かしわざる だいと読む。仮面ライダーに変身する俳優の名前みたいだ。

昨日、我々レンタカーチーム(Tp,Tb,Tub6人)は、大阪から一路高松を目指したのだが、もっと詳しくいえば一路“かしわざるだい”を目指したのである。

それは、一高講師陣、僕とトランペットのI川さん、最近のお気に入りのうどん屋、“麦蔵”の看板メニュー、かしわ(鶏肉)の天ぷらがのったざるうどん、その大盛りを略した言葉。至高の一品を目指す旅なのだ。

お腹もすきすぎてMAXになった頃、ようやく到着。のれんをしまいつつある店と多少ねばねば交渉するものの、結果理解ある撤退をすることに。いつもの安心できる店に急遽向かい、皆で美味しくいただいたのでまあよかったのだが、岡山で車を借りた瞬間から講師コンビは
「かしわざるだいっ!かしわざるだいっ!!」
と連呼していたので、多少残念な空気はただよった。
「ま、明日鳴門へ向かう途中寄りましょう」という建設的意見に反対する者はいなかった。

今朝11時半にホテルを出発。昼前にはついに全員が店のカウンターに座ることとなる。皆迷わず
「かしわざるのだいっ!」
と明確な意思表示。初めて来たメンバーまで常連感満載だ。

私達の前に現れたうどんは素晴らしい艶、真珠の輝きを放ち、かしわ天ぷらは上品な色、質感で全員の食欲スイッチを押した。

とにかく文句なくうまいのだ。
皆柔らかく揚げたかしわに心奪われる。鶏の旨味を膨らます上品かつ絶妙な味付け。
そして主役の麺がまた素晴らしい。讃岐には数軒だけあるパターン、口に入れた瞬間は柔らかく、やおいのか?と思わせといて歯を入れていくと、ちょうど心地好い弾力のあるコシが感じられる麺。その力強く頼もしいコシには安心して身を任せられる。絶妙な跳ね返りは、まさしく懐の深い家長を思わせる。
「恐れることはない、何の心配もいらない、安心して私の元にいなさい」
と。

そのコシの強さが一番に語られる讃岐うどん、口に入れた瞬間からしっかりとした“もっちり感”が感じられるパターンが一番多くそれはそれで“美味し楽しい”のだが、この手の“柔ら逞しい麺”は、もう『神の領域』を感じさせるところまできている。

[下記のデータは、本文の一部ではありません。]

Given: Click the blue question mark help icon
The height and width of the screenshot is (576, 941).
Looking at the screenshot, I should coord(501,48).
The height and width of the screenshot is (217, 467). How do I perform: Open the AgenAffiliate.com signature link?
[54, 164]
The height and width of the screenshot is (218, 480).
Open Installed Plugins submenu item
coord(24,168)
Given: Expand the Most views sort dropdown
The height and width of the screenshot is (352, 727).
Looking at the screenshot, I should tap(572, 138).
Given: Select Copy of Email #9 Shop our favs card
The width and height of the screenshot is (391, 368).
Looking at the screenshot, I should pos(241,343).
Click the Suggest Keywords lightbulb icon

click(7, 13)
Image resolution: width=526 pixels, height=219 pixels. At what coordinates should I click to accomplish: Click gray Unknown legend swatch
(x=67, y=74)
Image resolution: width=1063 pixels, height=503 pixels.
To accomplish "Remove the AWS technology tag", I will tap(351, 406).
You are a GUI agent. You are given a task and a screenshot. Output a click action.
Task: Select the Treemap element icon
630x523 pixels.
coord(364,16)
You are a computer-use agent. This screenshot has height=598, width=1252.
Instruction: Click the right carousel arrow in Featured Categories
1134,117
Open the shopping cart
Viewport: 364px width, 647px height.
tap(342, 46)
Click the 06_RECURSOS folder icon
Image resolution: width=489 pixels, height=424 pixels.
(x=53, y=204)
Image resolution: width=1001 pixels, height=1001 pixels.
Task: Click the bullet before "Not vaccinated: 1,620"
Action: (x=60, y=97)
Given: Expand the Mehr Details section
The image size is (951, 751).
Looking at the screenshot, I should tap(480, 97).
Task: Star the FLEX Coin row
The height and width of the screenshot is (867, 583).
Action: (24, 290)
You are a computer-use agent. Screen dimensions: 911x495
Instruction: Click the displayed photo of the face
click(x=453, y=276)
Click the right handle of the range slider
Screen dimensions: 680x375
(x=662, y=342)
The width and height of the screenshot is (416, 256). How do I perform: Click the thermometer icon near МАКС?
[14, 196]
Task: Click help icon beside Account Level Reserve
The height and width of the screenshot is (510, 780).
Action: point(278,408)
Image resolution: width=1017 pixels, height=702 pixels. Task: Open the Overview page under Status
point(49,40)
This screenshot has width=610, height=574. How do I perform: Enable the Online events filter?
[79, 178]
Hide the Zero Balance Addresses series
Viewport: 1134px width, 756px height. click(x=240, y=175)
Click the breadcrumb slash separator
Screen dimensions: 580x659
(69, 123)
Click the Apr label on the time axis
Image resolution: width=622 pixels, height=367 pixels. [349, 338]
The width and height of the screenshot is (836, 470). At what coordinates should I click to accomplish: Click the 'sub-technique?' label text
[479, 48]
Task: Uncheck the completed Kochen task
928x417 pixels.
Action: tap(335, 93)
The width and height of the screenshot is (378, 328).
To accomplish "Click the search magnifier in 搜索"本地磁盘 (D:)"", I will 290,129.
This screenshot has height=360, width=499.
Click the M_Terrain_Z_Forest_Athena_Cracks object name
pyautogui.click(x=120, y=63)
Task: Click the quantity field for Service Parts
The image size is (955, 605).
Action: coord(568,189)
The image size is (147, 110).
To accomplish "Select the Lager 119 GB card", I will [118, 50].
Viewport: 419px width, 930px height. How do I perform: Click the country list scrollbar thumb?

甘さは口の中にベチャベチャ感を残すことなくすっと流れ去り、旨味の印象のみが記憶にインプットされるつゆ。そこにこの麺をつけ、自分がその時心から食べたいぶんだけ口にすすり込む。途中に挟むかしわが、動物の逞しい油と筋肉で「うどん、その至福の時間」に華を添える。

「俺、ここに生まれてよかった」
思わずつぶやいた。

横で一心不乱にすすっていたI上君は聞こえているはずだが、うどんから意識を離すことを止めない。全てが理解できる僕も、最後まで淀むことなく食べきった。


「美味かった!」

その言葉のみ全員が発し、車は一路鳴門へ向かって走りだした。


鳴門公演。完売だそう。うどんに負けない感動を目指して、オーケストラ、がんばります。